Ses héros s’apparentent volontiers à ceux qui ont sa sympathie, les androïdes, les robots, les créatures synthétique. Il collectionne des figurines, se constitue à travers elles un univers qui le rassure. La nouvelle de Philipp K.Dick qui a inspiré le Blade Runner de Ridley Scott, Les androïdes rêvent-ils de moutons électriques ? fut un choc esthétique pour lui. Il se penche avec curiosité et empathie sur les otaku japonais, ces êtres qui vivent avec des poupées parce qu’ils se sentent incapables de communiquer avec les autres.
Chan aspire à concevoir un corps qui ne serait plus humain, un corps pour un corps. Les poupées érotiques, avec le luxe de détails dont elles sont composées, le fascinent. Avec ces poupées, chères aux otaku l’homme peut trouve un – ou une – partenaire avec lequel il ose ce qu’il ne risquerait pas avec un de ses semblables. Il peut aller au-delà de tous ses phantasmes : on est vraiment soi-même que lorsqu’on est seul. « Avec un être humain, disent les otaku, il faut toujours prendre en compte les sentiments de l’autre n’est-ce pas ? Ça, c’est épuisant. L’amour à sens unique, c’est mieux. »
Pas de commandes : il n’ambitionne de dessiner que les gens qu’il aime, il n’a pas envie qu’une énergie négative interfère avec la sienne. Son monde virtuel, il se le construit avec ses propres dessins, sans prétention d’apporter quelque chose d’original. Non, il ne va pas faire bouger le monde de l’Art : sa création n’est que l’illustration de son monde à lui.
L’ascèse du vide… Chan l’a sans doute recueillie de sa culture orientale. Né à Londres, mais ayant vécu son enfance à Hong Kong, il a d’abord de renié toute son ascendance chinoise quand il est revenu en France. Puis, soudain, à l’adolescence, il est revenu irrésistiblement vers ses racines et va périodiquement puiser en Asie un renouveau d’énergie.

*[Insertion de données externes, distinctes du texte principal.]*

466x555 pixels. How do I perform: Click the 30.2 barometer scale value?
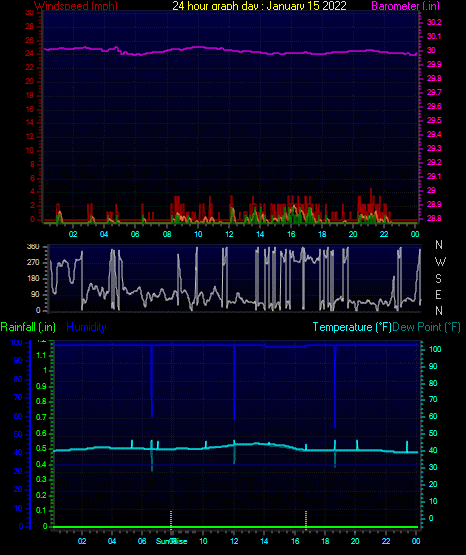[x=434, y=22]
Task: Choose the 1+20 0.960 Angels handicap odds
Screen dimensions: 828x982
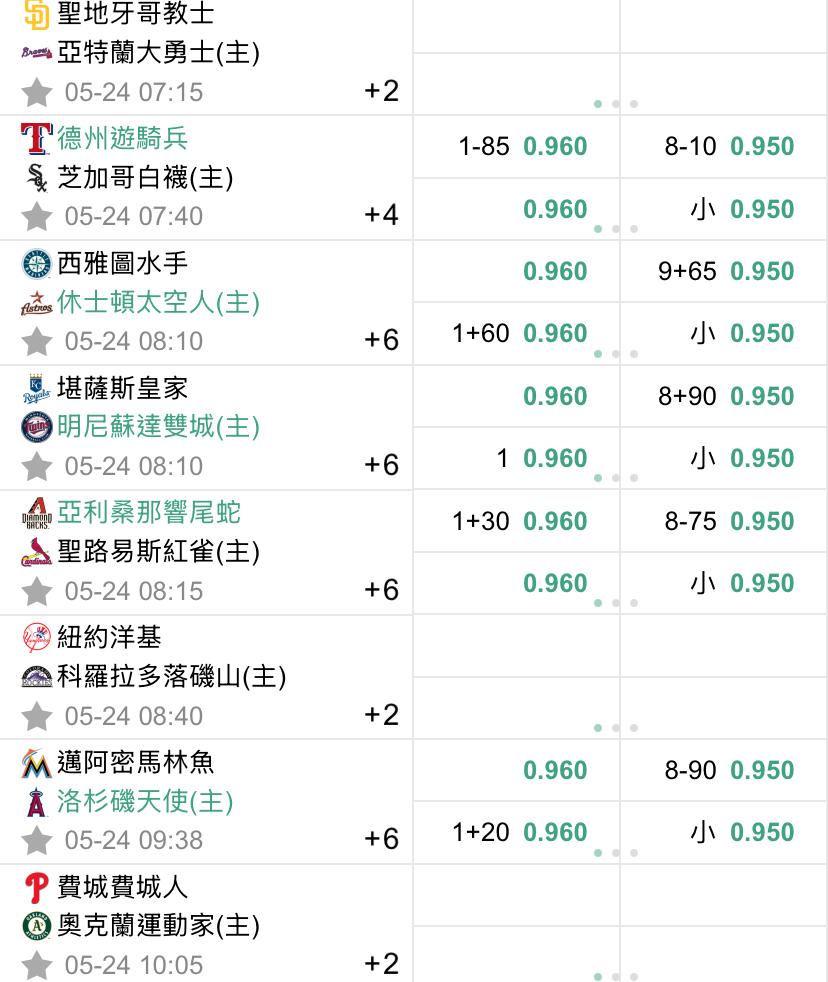Action: pyautogui.click(x=517, y=832)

Cette ascèse-là, il la répète dans les silhouettes de ses personnages, plages blanches inscrites entre le torse et le coude replié d’un nu, ou bien blancs qu’il laisse le long des muscles d’une cuisse. Ces vides-là se reportent à ceux de l’écriture chinoise où le blanc est aussi significatif que le trait tracé.
Le dessin de Chan, c’est un idéogramme où l’espace vide parle à travers ses courbes.
Olivier GÉRARD, 2011.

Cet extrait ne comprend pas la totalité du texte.